The fund said the Federal Reserve's policy of holding interest rates steady was ``appropriate'' for now. Any future interest rate moves should be based on how incoming data affects the perceived balance between growth and inflation, it said.

Minutes of the Federal Open Market Committee's March 20-21 meeting, released today, showed that officials agreed higher interest rates could still ``prove necessary'' to control inflation even as they removed a reference in their statement to tighter credit because of increased economic risks.

`Increased Uncertainty'

``Further policy firming might prove necessary to foster lower inflation,'' according to the minutes. ``But in light of the increased uncertainty about the outlook for both growth and inflation, the committee also agreed that the statement should no longer cite only the possibility of further firming.''

A low unemployment rate should offset the damage to consumer confidence from any drop in home prices, the IMF report said. The jobless rate fell to 4.4 percent in March, matching a five-year low, the Labor Department reported last week.

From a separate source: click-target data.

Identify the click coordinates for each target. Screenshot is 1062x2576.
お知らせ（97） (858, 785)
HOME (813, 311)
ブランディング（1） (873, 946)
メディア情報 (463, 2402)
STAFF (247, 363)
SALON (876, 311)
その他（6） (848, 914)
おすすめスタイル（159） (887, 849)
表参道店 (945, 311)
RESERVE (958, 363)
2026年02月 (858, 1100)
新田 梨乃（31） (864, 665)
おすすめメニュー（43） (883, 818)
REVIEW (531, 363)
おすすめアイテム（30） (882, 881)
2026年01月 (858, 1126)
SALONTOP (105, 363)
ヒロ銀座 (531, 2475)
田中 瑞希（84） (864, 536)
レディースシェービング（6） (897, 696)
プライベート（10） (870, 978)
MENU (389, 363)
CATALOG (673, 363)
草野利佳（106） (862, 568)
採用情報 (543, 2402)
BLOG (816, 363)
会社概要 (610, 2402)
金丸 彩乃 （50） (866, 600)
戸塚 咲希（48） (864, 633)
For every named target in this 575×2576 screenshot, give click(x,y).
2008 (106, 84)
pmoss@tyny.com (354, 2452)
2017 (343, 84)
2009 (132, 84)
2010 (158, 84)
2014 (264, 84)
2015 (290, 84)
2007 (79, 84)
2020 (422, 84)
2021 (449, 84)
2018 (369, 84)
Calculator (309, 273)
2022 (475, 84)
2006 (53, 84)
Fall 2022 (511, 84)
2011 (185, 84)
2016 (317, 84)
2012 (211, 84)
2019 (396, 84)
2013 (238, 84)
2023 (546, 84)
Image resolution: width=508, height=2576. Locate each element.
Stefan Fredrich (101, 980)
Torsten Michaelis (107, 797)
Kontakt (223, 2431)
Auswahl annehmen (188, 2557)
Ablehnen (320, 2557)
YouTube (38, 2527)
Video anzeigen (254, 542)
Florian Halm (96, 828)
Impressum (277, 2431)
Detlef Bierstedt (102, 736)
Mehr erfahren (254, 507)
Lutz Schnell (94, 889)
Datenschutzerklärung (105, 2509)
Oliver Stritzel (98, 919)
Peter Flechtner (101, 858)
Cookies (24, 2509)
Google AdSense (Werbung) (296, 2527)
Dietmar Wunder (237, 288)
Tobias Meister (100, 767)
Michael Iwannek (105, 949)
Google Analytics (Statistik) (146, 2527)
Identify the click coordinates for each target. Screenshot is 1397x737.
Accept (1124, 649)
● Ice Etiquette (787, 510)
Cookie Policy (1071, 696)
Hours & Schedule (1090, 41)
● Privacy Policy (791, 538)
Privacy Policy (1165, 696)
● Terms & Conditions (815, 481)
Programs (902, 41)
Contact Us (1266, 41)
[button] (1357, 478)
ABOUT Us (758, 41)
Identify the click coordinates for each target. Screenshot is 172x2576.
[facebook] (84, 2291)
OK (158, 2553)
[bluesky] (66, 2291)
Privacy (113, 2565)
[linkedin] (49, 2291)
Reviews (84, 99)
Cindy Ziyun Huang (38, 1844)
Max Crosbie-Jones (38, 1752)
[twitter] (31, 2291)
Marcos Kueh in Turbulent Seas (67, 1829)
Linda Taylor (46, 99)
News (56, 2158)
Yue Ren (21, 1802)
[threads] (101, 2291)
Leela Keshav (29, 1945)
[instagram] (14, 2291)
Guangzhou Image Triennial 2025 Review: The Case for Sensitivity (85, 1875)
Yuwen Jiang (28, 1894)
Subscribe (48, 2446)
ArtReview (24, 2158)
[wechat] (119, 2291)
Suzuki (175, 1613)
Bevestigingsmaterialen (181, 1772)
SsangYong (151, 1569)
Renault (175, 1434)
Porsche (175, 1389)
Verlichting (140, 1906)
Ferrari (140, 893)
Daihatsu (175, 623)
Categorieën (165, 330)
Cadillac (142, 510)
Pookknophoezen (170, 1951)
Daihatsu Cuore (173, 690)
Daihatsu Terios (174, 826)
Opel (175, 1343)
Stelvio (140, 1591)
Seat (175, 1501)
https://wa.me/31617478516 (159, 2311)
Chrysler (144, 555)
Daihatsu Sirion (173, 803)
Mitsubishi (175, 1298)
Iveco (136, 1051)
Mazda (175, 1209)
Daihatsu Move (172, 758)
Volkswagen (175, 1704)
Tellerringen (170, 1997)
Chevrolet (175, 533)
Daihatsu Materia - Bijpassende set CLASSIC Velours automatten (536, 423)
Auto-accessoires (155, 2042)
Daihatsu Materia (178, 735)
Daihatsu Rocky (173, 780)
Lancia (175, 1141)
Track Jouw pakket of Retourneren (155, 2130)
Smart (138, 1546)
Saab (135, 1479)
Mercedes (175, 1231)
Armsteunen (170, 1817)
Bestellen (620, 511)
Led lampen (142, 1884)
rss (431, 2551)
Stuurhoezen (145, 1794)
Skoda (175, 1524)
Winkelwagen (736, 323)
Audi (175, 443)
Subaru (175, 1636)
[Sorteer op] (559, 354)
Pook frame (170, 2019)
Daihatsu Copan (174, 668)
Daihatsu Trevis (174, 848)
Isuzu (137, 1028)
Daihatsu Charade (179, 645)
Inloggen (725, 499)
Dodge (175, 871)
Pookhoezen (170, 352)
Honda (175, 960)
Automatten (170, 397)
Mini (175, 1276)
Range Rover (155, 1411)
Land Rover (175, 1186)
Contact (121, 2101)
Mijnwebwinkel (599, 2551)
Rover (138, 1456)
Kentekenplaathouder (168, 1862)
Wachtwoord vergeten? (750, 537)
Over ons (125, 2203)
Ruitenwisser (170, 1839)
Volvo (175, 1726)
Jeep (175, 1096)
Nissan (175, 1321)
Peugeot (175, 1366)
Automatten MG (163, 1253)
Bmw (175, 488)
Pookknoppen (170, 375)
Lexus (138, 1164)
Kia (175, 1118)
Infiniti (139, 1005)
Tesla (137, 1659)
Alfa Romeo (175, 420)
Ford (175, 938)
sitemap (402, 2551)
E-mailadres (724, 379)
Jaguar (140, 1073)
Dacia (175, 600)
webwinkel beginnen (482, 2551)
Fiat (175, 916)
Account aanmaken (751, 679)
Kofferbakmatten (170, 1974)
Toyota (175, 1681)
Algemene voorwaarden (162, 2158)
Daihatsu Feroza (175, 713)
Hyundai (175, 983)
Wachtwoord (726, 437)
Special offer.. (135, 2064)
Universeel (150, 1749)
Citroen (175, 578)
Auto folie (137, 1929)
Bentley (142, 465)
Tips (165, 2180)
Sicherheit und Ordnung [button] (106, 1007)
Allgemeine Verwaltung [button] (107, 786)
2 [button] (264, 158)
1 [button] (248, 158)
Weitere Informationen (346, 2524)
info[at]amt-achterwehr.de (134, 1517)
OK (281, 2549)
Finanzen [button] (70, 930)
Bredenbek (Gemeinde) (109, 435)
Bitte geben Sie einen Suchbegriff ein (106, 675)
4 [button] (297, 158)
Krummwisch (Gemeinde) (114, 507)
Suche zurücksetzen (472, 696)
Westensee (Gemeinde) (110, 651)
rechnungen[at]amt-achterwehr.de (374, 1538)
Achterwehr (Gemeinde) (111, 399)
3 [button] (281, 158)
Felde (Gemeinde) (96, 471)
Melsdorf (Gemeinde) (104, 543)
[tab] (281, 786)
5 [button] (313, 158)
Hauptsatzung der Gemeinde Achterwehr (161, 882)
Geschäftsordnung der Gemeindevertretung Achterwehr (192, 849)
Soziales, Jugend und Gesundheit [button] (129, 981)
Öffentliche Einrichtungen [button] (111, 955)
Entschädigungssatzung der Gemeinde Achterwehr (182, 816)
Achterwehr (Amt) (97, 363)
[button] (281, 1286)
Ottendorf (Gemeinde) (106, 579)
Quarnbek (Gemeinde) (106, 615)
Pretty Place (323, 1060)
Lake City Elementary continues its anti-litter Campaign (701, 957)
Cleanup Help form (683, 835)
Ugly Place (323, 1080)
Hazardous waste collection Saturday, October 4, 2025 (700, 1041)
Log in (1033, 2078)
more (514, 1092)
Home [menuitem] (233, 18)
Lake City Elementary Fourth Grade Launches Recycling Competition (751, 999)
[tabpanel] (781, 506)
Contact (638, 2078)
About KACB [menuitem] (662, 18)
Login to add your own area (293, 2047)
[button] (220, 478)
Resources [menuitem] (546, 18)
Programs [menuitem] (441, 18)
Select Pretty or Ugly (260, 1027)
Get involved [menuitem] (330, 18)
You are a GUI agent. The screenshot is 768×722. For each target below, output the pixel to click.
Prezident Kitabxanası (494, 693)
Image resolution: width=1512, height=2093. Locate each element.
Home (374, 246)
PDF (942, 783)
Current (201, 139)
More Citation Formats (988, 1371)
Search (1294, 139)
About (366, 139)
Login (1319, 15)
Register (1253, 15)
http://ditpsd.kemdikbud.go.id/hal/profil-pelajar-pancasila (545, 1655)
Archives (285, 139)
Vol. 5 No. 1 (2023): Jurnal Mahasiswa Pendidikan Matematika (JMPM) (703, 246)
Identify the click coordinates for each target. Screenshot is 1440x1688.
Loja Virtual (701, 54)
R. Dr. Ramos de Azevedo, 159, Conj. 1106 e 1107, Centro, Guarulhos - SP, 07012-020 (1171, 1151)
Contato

The U.S. economy might also get a lift from an increase in exports, spurred by stronger economic growth abroad and a weaker dollar, the report said.

``On the upside of the central forecast, the depreciation of the dollar could provide a stronger spurt to exports than projected,'' the fund said.

The dollar fell to a two-year low of $1.3442 against the euro on April 5, within 2 percent of the record low of $1.3666 set on Dec. 30, 2004. The dollar has lost ground against the euro in four of the past five years.